Entrevue avec François Legault, Premier ministre du Québec, réalisée par Noémie Boutin, Juliette Léveillée, Marie-Pierre Beaudet, Ève Rioux et Éléonore Guévin-Roy des Comités 12-18 de Ste-Sophie d’Halifax, L’Avenir et Tingwick.
Quelle personne vous inspire dans la vie ?
Dans ma jeunesse, il y avait un politicien inspirant, aimé de tout le monde et proche du monde. C’était René Lévesque. En politique, c’est lui qui m’inspire. Dans le monde des affaires, je dirais Bernard Lemaire, il est décédé dernièrement. C’était vraiment un entrepreneur. Les frères Lemaire ont lancé une entreprise (Cascades) et ça m’a donné le goût de faire comme eux. J’ai lancé une compagnie aérienne qui s’appelle Air Transat.
Pourquoi vouliez-vous devenir Premier ministre ?
Il y a toujours eu deux sujets qui sont importants pour moi et à la base de mon implication politique. En tant qu’homme d’affaires, l’économie, c’est essentiel. Quand on compare la richesse du Québec avec celles du Canada et des États-Unis, on est moins riches qu’eux pour toutes sortes de raisons. Les francophones, pendant longtemps, n’aimaient pas les affaires. On était encore en rattrapage et maintenant ce qu’on essaie de faire entre autres, c’est de développer de nouveaux créneaux. Comme dans votre coin à Bécancour, avec la filière batterie. On voudrait attirer davantage d’investissements en offrant de l’électricité, de l’énergie verte.
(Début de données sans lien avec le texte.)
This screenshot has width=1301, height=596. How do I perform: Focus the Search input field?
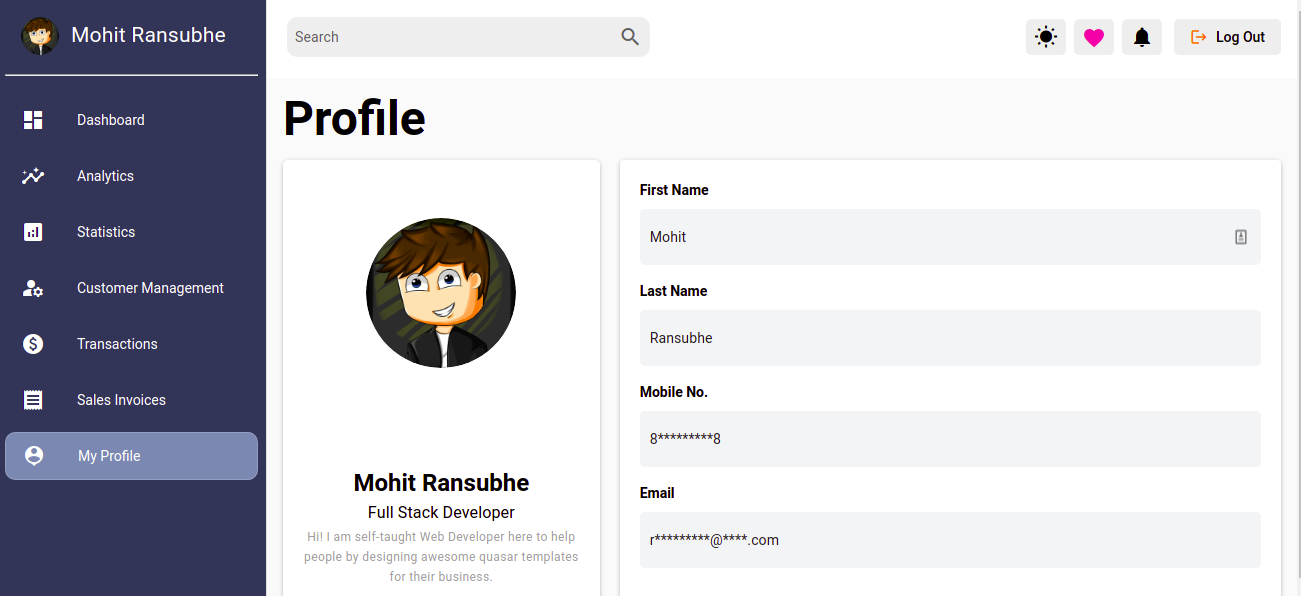455,37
Le deuxième point que je trouve important, c’est l’identité québécoise qui passe par la protection de la langue française. Je suis fier d’être Québécois. J’ai toujours été nationaliste, j’ai même été souverainiste. On oublie des fois (c’est peut-être encore plus vrai pour vous autres) que le français sera toujours fragile en Amérique du Nord. On est quelques millions entourés de centaines de millions d’anglophones. Moi, je viens de l’Ouest-de l’Île, donc j’étais vraiment entouré d’anglophones à Montréal. Il y a un déclin du français et pour arrêter ce déclin, il faut qu’on commence à augmenter le nombre de francophones. Ce n’est pas facile avec vous autres, les jeunes, parce qu’il y a Internet où presque tout est en anglais (Netflix, Spotify, etc.). C’est vraiment un gros défi. Être aussi riche que nos voisins, ce n’est pas une fin en soi. Mais ça donnerait les moyens de se payer de bons programmes sociaux et d’inverser le déclin du français pour qu’on soit encore plus fiers d’être Québécois.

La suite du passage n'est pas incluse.